------ Textauszug ------
Die Jagd nach den PFAS

Graubünden will Klarheit schaffen. Eine historische Analyse soll aufdecken, welche Felder mit Klärschlamm belastet wurden. Neben alten Deponien geraten auch Industrie- und Gewerbebetriebe ins Visier. Zudem läuft eine Umfrage unter Gemeinden, um ehemalige Feuerwehrübungsplätze als mögliche PFAS-Quellen zu identifizieren. Die Strategie ist klar: Quellen aufspüren, stoppen und sanieren. Doch wie genau das geschehen soll, ist noch offen. Ein Sanierungsplan existiert nicht, ebenso wenig eine Kostenschätzung. Erste Sanierungsfälle in anderen Kantonen zeigen jedoch, dass PFAS-Sanierungen bereits dutzende Millionen gekostet haben – viele der Rechnungen wird wohl die öffentliche Hand begleichen müssen.
------
**Aufgabe 1**
Schreibe aus dem Textauszug über die PFAS-Suche den Abschnitt von „Graubünden will Klarheit“ bis „Hand begleichen müssen.“ wortgetreu ab.
**Aufgabe 2**
Zähle alle Schritte der Strategie auf, die der Textauszug über die PFAS-Suche nennt.
**Aufgabe 3**
Beantworte anhand des Textauszugs über die PFAS-Suche:
(a) Was soll die historische Analyse aufdecken?
(b) Unter wem läuft eine Umfrage?
(c) Wie viel haben PFAS-Sanierungen in anderen Kantonen bereits gekostet?
Die Liste hat mit dem Textauszug nichts zu tun.
------ Aufgelistete Einträge ------
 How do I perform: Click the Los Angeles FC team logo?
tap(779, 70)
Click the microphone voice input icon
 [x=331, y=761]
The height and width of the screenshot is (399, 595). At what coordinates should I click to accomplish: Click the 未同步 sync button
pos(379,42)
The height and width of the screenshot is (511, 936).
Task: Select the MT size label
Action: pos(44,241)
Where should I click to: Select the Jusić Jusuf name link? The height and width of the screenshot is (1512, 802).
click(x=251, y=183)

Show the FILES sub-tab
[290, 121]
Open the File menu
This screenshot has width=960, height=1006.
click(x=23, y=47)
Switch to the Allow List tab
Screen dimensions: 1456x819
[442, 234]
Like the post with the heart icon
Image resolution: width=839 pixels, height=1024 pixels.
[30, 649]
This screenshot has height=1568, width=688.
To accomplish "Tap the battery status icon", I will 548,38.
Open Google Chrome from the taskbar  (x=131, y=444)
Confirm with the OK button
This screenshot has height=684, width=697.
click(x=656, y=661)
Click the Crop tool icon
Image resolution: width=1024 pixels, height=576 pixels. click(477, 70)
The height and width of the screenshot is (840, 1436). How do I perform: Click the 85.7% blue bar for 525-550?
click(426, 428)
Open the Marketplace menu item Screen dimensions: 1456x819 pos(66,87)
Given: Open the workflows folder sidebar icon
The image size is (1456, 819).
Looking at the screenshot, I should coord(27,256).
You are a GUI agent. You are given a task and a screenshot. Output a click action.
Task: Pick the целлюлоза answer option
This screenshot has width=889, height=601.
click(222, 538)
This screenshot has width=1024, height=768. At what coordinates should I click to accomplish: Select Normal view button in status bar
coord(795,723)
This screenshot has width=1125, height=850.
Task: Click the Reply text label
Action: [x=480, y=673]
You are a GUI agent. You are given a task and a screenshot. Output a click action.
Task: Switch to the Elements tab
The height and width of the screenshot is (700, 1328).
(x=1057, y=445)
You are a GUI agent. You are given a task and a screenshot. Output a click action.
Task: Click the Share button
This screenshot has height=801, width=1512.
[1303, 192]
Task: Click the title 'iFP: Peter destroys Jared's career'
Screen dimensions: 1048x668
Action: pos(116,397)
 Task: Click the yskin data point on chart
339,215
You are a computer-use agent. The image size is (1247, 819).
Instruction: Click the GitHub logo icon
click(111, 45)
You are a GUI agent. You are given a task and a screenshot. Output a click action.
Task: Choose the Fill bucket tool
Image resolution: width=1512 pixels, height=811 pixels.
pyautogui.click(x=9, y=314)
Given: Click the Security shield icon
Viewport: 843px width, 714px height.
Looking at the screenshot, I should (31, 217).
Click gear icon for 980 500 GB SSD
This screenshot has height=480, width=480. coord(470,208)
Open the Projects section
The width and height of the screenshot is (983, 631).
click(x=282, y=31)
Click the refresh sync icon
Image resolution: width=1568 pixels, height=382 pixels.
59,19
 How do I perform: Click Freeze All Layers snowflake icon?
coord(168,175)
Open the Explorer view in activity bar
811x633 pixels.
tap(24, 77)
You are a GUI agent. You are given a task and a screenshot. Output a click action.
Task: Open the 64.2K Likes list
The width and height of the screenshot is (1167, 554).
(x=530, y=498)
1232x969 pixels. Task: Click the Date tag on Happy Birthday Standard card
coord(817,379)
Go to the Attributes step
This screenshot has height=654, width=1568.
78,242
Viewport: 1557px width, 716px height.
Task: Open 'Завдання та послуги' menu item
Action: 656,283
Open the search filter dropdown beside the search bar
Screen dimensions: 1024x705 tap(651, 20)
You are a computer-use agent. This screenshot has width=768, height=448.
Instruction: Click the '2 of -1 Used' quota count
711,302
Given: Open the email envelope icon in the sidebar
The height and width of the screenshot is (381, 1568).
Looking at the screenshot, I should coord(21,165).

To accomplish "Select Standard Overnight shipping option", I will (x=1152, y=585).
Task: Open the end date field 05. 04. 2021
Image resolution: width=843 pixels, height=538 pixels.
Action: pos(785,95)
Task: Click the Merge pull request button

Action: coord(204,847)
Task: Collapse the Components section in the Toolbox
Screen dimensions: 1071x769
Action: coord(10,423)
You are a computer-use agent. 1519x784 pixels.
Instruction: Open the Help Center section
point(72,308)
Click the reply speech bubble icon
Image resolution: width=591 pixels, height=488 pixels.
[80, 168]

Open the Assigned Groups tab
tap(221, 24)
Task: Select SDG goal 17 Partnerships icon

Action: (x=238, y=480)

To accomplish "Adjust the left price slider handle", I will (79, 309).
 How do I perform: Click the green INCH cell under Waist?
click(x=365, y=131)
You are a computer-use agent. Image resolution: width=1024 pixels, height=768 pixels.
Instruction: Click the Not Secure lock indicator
------
**Erwartete Antwort 1**
Graubünden will Klarheit schaffen. Eine historische Analyse soll aufdecken, welche Felder mit Klärschlamm belastet wurden. Neben alten Deponien geraten auch Industrie- und Gewerbebetriebe ins Visier. Zudem läuft eine Umfrage unter Gemeinden, um ehemalige Feuerwehrübungsplätze als mögliche PFAS-Quellen zu identifizieren. Die Strategie ist klar: Quellen aufspüren, stoppen und sanieren. Doch wie genau das geschehen soll, ist noch offen. Ein Sanierungsplan existiert nicht, ebenso wenig eine Kostenschätzung. Erste Sanierungsfälle in anderen Kantonen zeigen jedoch, dass PFAS-Sanierungen bereits dutzende Millionen gekostet haben – viele der Rechnungen wird wohl die öffentliche Hand begleichen müssen.

**Erwartete Antwort 2**
Quellen aufspüren, stoppen, sanieren

**Erwartete Antwort 3**
(a) Welche Felder mit Klärschlamm belastet wurden.
(b) Unter Gemeinden.
(c) Dutzende Millionen.